Jane spanked my butt “You look hot!” She grabbed my arm and dragged me into the bathroom. She opened her makeup bag and went to work.
“Are you almost done?” I was notorious for being late and I was getting anxious. I also really wanted to get to the restaurant and order a glass of wine. Or a bottle.
“I’m almost done. Stop moving.” Jane put the mascara wand back into the bottle. “And, there! You look incredible.” Jane stepped aside so I could see myself in the mirror. I did look incredible. For the first time in a while, I had color in my face. Contoured cheek bones, red lips, a cat eye. I looked like the old me. Jane sprayed some dry shampoo in my hair. “You’re ready.” Jane said. I took a deep breath. I didn’t feel ready. I need a drink.
The restaurant was ten minutes away. I got into my car and rolled down the window. Jane waved from her balcony. “Don’t do anything I wouldn’t do!” she yelled as I peeled out from the front of her building. I got a text from Eli saying he was parking at the restaurant. I hadn’t even thought about Eli all night. All I could think about was drinking. And Oliver.
The last time I saw Oliver was that day in his office. He was unusually quiet, so I brewed a pot of fresh coffee and brought him a cup, thinking he was tired and needed a pick me up. I walked into his office and his hushed voice stopped. His bright expression he had looking at his computer screen froze. His entire body turned from mine. He was hiding something. Then I heard her voice, and I knew.
His coworker had been an issue for some time. I never had any proof, any receipts, any rhyme or reason for knowing something had been going on with this girl but man, I knew. Every holiday party, dinner party, birthday party, the glazes between them seemed to linger a little too long. Their conversations were always a little too intimate. For as close as they seemed in person, he never had her number saved in his phone. And then the “late work nights” started happening. He swore nothing was going on. I felt crazy then, I still feel crazy now.
He cheated. He cheated for a long time. I never noticed because we were both so busy with our own lives. It took a pandemic and forced time together for me to see who my husband really was. There are times that I wish I never walked in the office that day and there are times that I am so proud of myself for walking out and never looking back. I felt proud then, I still feel proud now.
I left the window rolled down as I drove. I had fresh makeup and hair that the wind could ruin but I didn’t care, it felt so good. I wasn’t driving towards the love of my life or a life changing experience. I was just driving. I needed this.
Seeing Eli for the first time in a long time was wonderful, don’t get me wrong. I recognized his masked face right away. We exchanged hellos and grabbed a table. We sat down and he took his mask off, his teeth were purple. He was drinking before the date, just like I would’ve been.
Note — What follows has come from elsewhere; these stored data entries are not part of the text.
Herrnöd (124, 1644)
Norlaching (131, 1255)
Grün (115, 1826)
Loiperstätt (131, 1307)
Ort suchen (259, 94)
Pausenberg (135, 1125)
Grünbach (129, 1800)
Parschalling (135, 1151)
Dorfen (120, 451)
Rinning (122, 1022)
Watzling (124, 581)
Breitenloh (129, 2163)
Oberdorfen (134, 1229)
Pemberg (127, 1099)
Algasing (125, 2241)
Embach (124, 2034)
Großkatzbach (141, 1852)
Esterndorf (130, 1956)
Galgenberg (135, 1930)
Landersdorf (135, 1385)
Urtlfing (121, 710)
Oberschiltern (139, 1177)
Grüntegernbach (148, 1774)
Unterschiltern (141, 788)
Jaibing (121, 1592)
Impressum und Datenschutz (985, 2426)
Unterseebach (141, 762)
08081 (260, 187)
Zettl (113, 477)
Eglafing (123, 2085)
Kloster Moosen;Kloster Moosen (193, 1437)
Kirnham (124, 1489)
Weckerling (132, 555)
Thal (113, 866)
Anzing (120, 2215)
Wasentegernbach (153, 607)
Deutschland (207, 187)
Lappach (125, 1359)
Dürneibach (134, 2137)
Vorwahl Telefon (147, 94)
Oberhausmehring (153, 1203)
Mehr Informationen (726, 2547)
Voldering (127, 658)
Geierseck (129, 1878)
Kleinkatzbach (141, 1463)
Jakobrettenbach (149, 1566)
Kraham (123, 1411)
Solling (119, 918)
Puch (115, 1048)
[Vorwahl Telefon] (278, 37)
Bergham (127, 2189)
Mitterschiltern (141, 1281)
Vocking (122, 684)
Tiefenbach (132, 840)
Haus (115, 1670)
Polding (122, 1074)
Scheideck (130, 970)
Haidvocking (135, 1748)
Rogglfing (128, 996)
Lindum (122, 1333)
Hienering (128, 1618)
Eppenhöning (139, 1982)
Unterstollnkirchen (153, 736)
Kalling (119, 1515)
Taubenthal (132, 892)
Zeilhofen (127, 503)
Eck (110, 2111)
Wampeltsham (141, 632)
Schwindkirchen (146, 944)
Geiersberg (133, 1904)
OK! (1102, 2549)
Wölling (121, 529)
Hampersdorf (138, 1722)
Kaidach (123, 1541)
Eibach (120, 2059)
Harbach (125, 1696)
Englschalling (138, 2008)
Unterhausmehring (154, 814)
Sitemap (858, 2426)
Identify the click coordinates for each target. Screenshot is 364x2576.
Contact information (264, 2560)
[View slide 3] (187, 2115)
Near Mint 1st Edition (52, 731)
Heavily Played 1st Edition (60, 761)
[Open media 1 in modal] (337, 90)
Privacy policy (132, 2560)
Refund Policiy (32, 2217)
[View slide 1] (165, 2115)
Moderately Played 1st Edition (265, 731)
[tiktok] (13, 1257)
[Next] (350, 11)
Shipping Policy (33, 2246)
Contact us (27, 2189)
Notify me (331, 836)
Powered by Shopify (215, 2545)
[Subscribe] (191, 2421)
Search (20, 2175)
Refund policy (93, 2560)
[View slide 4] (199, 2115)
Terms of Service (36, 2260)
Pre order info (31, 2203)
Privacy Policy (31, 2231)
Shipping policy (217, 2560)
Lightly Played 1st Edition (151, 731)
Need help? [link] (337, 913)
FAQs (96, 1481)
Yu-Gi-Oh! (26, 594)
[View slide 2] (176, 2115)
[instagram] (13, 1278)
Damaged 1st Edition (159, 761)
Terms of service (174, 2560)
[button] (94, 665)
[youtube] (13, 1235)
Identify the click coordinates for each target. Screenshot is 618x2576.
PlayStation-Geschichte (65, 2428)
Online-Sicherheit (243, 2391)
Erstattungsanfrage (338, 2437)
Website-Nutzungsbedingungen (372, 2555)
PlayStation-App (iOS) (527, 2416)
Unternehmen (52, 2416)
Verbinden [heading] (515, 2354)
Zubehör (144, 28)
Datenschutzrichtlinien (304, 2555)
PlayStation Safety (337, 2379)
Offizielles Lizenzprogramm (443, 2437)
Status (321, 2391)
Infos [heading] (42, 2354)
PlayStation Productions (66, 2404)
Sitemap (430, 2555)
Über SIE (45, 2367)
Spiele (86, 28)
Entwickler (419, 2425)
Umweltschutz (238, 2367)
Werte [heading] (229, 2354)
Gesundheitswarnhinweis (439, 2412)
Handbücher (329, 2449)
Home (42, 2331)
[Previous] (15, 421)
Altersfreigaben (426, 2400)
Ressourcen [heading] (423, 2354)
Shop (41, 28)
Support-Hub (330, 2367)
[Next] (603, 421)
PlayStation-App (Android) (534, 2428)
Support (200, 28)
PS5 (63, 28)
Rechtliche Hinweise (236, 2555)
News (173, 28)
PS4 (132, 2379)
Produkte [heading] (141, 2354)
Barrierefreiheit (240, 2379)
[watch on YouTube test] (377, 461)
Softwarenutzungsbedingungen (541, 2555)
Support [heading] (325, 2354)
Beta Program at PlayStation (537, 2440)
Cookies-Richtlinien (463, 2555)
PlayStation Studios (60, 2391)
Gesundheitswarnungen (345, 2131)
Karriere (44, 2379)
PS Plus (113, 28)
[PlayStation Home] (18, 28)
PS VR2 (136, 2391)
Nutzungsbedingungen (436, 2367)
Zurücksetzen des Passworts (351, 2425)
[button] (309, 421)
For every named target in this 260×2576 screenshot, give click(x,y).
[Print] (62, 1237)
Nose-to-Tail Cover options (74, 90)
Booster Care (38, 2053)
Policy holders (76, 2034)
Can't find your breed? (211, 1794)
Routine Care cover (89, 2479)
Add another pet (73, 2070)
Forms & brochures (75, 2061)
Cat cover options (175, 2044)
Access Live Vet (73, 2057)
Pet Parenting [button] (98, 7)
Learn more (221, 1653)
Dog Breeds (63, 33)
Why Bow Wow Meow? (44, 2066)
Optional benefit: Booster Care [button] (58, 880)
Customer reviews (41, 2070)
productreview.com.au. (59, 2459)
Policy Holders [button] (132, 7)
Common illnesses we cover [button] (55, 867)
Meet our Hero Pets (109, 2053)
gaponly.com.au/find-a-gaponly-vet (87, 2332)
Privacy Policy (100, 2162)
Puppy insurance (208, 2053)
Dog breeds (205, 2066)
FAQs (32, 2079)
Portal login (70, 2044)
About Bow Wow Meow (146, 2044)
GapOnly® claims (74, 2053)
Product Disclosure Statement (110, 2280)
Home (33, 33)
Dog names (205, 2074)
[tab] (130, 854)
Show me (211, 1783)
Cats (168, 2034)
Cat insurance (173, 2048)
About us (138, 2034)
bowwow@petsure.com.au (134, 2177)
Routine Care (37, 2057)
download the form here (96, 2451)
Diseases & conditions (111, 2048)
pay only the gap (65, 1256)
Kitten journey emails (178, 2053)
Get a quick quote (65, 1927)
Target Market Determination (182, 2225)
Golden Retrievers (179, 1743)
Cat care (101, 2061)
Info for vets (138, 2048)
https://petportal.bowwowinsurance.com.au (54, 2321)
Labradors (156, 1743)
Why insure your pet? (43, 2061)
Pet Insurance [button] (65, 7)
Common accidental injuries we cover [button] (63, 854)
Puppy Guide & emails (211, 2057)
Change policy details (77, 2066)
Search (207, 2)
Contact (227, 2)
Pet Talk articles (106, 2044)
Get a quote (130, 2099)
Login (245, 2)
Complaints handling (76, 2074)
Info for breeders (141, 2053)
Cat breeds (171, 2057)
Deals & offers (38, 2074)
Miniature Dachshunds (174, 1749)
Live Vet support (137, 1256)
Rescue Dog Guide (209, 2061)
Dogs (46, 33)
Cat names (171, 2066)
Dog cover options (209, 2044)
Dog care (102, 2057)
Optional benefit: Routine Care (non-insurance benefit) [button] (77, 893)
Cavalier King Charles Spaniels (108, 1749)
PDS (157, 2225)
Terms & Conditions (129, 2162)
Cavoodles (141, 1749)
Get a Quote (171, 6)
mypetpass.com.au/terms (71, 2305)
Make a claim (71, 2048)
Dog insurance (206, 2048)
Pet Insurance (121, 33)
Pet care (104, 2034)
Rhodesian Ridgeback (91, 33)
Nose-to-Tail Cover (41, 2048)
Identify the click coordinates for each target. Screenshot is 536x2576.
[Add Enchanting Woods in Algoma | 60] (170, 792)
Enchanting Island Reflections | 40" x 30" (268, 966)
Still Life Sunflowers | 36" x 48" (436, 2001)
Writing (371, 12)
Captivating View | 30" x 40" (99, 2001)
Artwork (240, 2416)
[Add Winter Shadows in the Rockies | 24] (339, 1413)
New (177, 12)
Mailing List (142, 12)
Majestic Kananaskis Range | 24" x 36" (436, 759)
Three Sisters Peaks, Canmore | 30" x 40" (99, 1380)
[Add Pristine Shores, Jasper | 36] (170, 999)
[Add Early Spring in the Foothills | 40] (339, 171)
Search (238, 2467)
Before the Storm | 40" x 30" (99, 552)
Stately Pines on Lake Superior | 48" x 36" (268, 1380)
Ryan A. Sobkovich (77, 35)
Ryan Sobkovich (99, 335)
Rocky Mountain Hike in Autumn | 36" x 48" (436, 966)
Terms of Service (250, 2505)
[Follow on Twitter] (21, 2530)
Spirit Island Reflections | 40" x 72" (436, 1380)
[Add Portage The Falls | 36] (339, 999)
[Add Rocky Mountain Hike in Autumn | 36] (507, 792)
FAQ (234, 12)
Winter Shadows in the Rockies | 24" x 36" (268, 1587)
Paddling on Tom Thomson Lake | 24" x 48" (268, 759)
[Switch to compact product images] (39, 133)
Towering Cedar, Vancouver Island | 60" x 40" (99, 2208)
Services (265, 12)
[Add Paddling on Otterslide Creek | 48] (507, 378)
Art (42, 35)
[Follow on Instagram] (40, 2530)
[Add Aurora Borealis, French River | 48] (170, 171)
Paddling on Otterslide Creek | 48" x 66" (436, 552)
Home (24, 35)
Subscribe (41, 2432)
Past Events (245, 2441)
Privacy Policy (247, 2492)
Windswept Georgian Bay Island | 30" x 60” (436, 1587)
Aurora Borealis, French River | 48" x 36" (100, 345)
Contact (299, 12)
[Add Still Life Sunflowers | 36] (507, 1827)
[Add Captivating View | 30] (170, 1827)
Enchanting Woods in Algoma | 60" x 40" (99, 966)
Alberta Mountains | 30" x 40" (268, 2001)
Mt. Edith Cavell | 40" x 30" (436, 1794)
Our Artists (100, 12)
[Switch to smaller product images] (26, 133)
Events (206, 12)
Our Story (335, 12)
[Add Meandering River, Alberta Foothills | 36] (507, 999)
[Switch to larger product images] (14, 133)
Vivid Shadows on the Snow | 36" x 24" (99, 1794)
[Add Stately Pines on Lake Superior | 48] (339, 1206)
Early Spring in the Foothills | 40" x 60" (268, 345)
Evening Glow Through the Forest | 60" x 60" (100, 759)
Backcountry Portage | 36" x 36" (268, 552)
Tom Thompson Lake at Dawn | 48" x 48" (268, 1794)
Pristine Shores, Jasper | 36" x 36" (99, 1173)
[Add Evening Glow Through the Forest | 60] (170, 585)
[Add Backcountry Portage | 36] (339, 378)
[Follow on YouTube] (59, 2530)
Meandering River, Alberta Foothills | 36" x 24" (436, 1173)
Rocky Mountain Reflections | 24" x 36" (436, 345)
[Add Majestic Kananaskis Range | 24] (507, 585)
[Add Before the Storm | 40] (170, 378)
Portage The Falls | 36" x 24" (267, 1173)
My heart started pounding. The ambiance of a busy restaurant was dizzying. To be sitting at a dinner table with someone other than my husband made it feel even more surreal.
“It’s been a while, El. You look fantastic.” Eli’s voice sounded sweet.
“You look good too Eli.” Oh Jesus, the sound of “Ellie and Eli” was already making me cringe. I laughed to myself.
“What’s so funny?” He asked.
“Oh nothing, nothing. What’s good here?” I looked down at the menu to break his gaze. He really did look good. I felt butterflies. It felt nice. I needed this.
I looked at the wine list. I had been sober for two weeks and today was the first day I could finally feel myself having fun without the comfort of alcohol. Without the aid of booze I felt the wind in my hair, I felt pretty, I felt butterflies. I felt like myself. I didn’t need a drink.
The waiter came over to us. “Can I offer you a beverage to start? We have a very exclusive list of wine to choose from.”
“I’ll have a glass of Merlot, please.” Eli said. Both Eli and the waiter looked at me.
“I’m good with water, thank you.” I said and smiled, I needed this.